» **WORK INSTRUCTIONS**:
Copy the records below verbatim, from the line with "Where should I" to the line with "(x=213, y=642)", both included. Omit the pictures from your copy.

» **RECORDED DATA**:
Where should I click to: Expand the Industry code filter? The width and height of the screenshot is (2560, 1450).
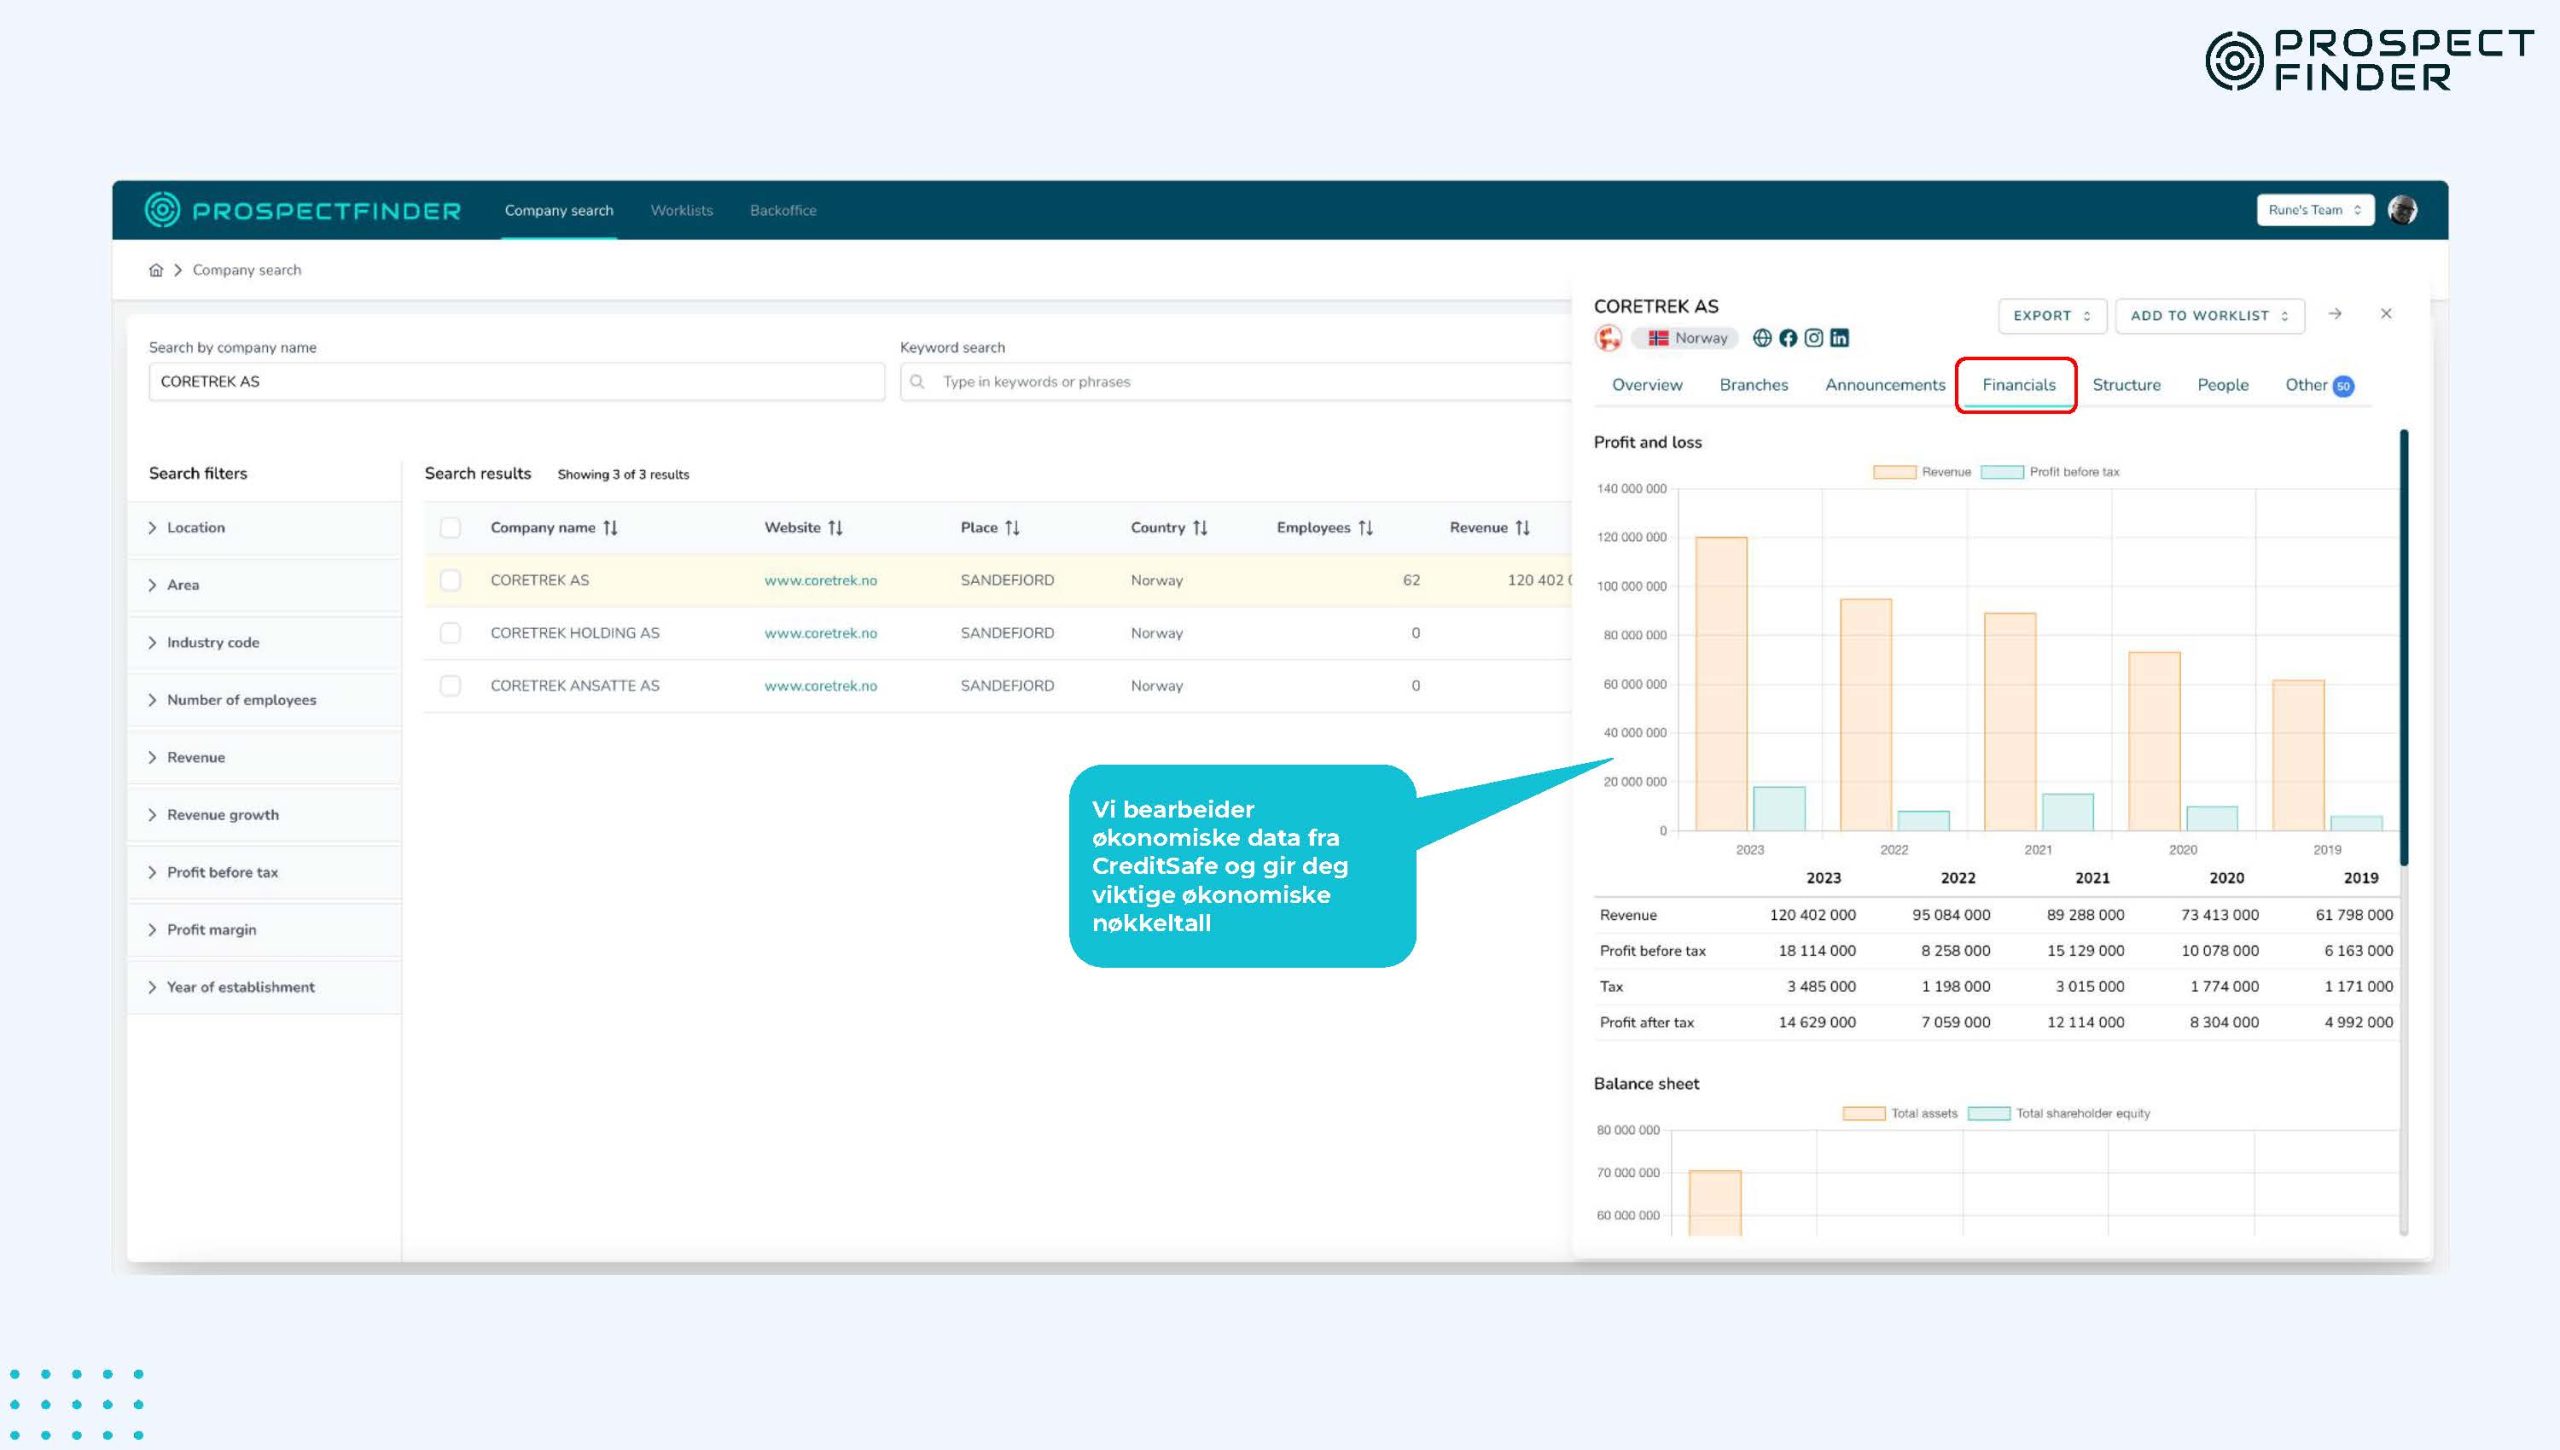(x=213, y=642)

* * *

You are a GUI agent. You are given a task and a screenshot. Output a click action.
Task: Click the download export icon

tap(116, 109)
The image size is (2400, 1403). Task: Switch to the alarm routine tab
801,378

» **REPLY TO THE TASK**:
Where should I click to: Expand the Industry code filter? The width and height of the screenshot is (2560, 1450).
(x=213, y=642)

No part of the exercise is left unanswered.